* Begin MATERIAL FOR THE TASK *
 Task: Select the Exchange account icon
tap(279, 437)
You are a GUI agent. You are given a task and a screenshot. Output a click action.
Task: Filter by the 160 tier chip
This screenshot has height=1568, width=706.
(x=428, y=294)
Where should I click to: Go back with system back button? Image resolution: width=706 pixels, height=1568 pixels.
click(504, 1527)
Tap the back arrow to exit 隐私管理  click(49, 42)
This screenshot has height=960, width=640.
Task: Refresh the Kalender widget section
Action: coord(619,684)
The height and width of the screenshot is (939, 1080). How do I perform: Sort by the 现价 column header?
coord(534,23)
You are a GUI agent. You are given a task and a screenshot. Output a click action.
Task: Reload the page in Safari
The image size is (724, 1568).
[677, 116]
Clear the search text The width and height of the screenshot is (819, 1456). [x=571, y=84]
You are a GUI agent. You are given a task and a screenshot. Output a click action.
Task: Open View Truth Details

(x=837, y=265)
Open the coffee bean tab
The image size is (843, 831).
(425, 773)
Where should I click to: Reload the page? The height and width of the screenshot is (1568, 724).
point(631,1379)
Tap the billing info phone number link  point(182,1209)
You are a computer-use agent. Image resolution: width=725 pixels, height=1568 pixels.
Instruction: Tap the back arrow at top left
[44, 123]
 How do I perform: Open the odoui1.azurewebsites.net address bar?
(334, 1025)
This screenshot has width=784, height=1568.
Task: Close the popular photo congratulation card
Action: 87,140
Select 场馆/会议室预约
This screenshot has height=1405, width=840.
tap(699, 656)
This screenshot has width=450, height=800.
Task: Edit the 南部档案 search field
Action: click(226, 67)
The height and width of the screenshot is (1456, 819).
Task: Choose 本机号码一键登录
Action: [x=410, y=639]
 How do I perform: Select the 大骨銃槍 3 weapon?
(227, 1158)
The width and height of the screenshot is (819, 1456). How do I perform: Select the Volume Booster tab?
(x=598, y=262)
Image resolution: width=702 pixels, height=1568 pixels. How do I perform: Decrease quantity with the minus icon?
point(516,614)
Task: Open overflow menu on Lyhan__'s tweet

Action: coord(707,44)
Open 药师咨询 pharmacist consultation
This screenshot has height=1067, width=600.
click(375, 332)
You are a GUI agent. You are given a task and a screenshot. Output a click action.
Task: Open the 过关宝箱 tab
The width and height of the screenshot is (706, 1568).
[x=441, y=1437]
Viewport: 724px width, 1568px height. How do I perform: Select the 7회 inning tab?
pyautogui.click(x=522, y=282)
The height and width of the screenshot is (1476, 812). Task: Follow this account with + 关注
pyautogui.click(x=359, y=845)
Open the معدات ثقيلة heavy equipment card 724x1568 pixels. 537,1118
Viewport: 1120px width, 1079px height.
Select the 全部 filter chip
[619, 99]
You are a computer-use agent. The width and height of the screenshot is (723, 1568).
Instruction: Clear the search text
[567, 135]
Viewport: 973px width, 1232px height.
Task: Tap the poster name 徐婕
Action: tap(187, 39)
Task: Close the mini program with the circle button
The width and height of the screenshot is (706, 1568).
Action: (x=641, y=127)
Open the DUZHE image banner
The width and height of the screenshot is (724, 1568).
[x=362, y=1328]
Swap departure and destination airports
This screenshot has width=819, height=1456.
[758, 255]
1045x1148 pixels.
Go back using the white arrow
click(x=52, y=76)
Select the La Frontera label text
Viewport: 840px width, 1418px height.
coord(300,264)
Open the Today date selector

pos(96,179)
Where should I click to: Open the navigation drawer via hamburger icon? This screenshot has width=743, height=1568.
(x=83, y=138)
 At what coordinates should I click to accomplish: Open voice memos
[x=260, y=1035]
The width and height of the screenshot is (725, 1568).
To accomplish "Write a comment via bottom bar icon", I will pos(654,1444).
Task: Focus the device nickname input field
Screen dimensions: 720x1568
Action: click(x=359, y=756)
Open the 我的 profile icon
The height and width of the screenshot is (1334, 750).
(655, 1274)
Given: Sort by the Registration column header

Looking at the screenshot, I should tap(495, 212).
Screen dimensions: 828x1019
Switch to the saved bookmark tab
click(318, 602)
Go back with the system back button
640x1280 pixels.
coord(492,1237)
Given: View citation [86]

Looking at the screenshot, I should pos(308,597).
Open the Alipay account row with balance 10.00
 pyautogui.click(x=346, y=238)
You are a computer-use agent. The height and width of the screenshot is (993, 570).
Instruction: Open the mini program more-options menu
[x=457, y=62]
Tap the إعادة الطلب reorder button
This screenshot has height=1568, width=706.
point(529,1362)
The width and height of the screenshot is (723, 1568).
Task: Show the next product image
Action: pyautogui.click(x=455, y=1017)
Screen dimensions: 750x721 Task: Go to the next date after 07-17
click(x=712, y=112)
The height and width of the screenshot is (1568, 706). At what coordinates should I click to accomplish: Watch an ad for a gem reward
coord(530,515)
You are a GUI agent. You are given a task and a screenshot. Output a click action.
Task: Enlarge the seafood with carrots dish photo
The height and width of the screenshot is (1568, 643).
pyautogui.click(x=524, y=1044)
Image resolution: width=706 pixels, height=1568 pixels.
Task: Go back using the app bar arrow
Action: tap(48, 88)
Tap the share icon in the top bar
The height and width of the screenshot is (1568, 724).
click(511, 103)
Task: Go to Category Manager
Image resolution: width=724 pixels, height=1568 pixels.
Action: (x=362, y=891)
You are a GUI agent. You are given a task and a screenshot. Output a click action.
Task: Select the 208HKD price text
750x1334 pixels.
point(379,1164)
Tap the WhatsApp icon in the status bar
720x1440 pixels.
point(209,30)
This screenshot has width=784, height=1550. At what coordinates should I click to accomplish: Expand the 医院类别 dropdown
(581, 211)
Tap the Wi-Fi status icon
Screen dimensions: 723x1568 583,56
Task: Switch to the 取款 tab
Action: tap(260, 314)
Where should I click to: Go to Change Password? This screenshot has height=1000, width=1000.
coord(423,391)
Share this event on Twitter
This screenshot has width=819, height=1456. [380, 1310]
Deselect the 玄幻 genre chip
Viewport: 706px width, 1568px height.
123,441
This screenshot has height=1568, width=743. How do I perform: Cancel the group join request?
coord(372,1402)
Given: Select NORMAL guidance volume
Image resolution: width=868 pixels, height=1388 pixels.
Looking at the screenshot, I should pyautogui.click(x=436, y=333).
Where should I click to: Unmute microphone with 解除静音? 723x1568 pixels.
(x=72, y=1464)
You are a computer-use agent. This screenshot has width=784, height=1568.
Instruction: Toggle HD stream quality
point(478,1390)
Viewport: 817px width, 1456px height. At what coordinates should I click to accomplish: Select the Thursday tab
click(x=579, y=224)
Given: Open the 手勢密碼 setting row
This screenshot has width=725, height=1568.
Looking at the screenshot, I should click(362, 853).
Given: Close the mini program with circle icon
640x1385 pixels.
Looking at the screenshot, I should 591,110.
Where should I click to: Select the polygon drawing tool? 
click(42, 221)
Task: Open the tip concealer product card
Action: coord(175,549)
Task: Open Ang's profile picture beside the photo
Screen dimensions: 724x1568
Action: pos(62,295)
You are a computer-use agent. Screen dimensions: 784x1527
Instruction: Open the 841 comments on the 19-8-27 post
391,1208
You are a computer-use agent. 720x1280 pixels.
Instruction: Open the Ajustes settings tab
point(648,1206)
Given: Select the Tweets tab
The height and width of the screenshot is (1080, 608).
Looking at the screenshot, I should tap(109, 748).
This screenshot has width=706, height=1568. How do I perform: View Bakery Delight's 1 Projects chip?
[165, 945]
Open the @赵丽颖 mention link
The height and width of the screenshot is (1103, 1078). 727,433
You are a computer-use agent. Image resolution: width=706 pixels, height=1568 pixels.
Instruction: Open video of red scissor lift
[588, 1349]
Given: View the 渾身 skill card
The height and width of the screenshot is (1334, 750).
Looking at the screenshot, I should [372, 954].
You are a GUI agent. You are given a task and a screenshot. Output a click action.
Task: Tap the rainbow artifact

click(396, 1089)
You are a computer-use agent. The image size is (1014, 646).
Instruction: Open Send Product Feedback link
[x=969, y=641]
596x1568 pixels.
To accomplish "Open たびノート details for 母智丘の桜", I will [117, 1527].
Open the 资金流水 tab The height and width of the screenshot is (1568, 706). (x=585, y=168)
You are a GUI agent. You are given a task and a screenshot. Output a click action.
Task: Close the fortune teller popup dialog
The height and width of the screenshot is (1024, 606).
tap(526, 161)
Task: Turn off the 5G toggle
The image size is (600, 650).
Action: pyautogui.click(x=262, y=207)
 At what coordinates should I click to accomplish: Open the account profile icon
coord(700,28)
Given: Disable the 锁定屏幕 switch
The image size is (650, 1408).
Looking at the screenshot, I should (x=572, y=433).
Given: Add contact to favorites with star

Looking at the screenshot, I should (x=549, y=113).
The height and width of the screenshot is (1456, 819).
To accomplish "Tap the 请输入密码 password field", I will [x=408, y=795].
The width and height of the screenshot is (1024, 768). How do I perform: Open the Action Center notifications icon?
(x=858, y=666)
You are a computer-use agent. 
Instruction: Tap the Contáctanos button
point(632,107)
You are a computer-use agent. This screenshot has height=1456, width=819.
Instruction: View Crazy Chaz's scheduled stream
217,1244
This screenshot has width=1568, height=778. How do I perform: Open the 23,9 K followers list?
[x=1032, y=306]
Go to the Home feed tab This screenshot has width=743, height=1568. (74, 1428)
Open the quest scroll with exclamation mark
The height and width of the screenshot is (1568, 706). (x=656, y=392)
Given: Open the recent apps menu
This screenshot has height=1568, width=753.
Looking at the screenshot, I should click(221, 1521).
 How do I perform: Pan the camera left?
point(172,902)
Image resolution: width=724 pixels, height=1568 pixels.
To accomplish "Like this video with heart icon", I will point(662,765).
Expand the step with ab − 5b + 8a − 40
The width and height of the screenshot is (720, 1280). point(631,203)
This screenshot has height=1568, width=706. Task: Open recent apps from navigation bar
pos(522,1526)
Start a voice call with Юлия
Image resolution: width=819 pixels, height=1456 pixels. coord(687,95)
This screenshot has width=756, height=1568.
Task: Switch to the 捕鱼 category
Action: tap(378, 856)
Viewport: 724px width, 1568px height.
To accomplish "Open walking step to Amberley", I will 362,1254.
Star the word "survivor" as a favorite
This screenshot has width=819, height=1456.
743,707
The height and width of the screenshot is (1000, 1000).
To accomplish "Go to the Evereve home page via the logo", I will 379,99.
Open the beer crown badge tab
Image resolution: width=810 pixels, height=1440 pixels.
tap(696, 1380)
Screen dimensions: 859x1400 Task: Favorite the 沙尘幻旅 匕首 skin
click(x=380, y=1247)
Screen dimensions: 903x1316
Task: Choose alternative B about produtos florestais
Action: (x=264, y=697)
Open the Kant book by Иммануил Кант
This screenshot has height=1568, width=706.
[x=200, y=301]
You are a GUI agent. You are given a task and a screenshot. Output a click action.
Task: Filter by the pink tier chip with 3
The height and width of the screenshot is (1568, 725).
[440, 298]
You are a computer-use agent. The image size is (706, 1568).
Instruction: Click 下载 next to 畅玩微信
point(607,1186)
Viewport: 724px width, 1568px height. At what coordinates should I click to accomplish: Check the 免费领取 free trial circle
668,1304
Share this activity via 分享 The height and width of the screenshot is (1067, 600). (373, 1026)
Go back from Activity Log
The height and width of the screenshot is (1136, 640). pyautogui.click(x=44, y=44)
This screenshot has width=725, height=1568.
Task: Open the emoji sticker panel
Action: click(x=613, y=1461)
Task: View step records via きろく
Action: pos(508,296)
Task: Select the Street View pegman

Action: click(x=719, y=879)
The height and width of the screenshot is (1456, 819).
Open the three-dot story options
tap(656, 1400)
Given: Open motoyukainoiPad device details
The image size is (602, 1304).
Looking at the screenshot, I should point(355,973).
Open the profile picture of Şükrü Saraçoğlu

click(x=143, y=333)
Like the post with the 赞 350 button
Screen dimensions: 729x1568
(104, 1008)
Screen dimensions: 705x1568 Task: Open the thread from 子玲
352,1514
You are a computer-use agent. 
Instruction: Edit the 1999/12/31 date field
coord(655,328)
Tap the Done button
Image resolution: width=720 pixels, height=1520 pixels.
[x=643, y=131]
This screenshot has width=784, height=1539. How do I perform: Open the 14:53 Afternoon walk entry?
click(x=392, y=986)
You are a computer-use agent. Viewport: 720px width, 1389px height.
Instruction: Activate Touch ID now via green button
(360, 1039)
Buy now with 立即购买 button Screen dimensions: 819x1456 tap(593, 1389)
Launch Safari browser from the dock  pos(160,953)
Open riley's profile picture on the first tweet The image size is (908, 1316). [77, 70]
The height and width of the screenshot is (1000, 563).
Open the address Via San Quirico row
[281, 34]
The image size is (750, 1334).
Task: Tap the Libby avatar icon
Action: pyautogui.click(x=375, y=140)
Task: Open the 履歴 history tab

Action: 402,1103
* End MATERIAL FOR THE TASK *
EXERCISE INSTRUCTIONS: Output the records from the line with "has height=1456, width=819." to the line with "706). (x=656, y=392)" as a JSON list of strings, one string per line, with both of those lines included and blank lines omitted.

FULL OUTPUT:
[
  "You are a computer-use agent. This screenshot has height=1456, width=819.",
  "Instruction: View Crazy Chaz's scheduled stream",
  "217,1244",
  "This screenshot has width=1568, height=778. How do I perform: Open the 23,9 K followers list?",
  "[x=1032, y=306]",
  "Go to the Home feed tab This screenshot has width=743, height=1568. (74, 1428)",
  "Open the quest scroll with exclamation mark",
  "The height and width of the screenshot is (1568, 706). (x=656, y=392)"
]